‘The Sopranos’: Mike Nichols Took Himself Out of the Running to Play Carmela’s Shrink
Before anybody got whacked, any wife threatened her husband with divorce, and any restaurant burned down, The Sopranos started with a guy walking into a psychiatrist’s office. That patient-in-therapy element of the series remained essential to the show until its conclusion.
And though it all began with Tony Soprano (James Gandolfini) going to see Dr. Jennifer Melfi (Lorraine Bracco), every member of the Soprano household (including Aida Turturro’s Janice) ended up on the couch speaking to a mental-health professional at some point in the series.
In “Second Opinion” (season 3 episode 7), Tony’s wife Carmela (Edie Falco) takes the recommendation of Melfi and goes to see another shrink, Dr. Krakower. During their talk, Krakower utters an especially chilling phrase. “One thing you can never say: that you haven’t been told,” he says.
On the July 27 edition of the Talking Sopranos podcast, producer-writer Terence Winter revealed that legendary film director Mike Nichols nearly played Krakower. But though Sopranos producers thought he played it well Nichols decided against taking the part.
Mike Nichols read for the part of Carmela’s psychiatrist
Speaking with Talking Sopranos co-hosts Steve Schirripa (Bobby Baccala) and Michael Imperioli (Christopher Moltisanti), Winter pointed out that it wasn’t unusual for even an Oscar winner on Nichols’ level to read for a part on The Sopranos. After all, everyone read for creator David Chase before coming aboard.

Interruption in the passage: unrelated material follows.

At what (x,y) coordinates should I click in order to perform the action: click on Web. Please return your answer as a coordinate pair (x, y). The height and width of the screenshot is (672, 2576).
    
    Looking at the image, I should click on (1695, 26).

“David’s policy was, ‘I just need to see you do it,'” Winter said. “You know, ‘No offense. There’s no offense. We’re making a huge investment in you and I just need to hear it.’ Mike Nichols even read.” Not only that, Winter said Nichols handled it very well and was set to play the part.
“Mike Nichols actually went to the read-through,” Winter recalled. “After the read-through he came up to David and said, ‘I don’t think I’m right for this part.'” Winter said Chase was surprised because he thought Nichols played it great. However, Nichols disagreed and left it there.
Nichols thought another actor would play Dr. Krakower better
Winters couldn’t help but laugh recalling the conversation between Nichols and Chase. (Imagine someone dropping out after landing a Sopranos role.) “David said, ‘What are you talking about? I thought you did a great job.’ And Nichols said, ‘I’m telling you. I’m not right for this.'”
As Winter told it, Nichols said he’d still love to be on The Sopranos — just not playing Krakower. So that put producers back on the hunt for an actor to play the part. And they found an excellent replacement in Sully Boyar, at that point in his fourth decade as an actor.
This story (among so many others) shows how blessed The Sopranos was as a production. After losing Mike Nichols, producers had Boyar come in to play the role. In the end, the late Nichols knew best. And Boyar, who acted in Dog Day Afternoon and Prizzi’s Honor, came through in his last performance. He passed away one month before “Second Opinion” aired.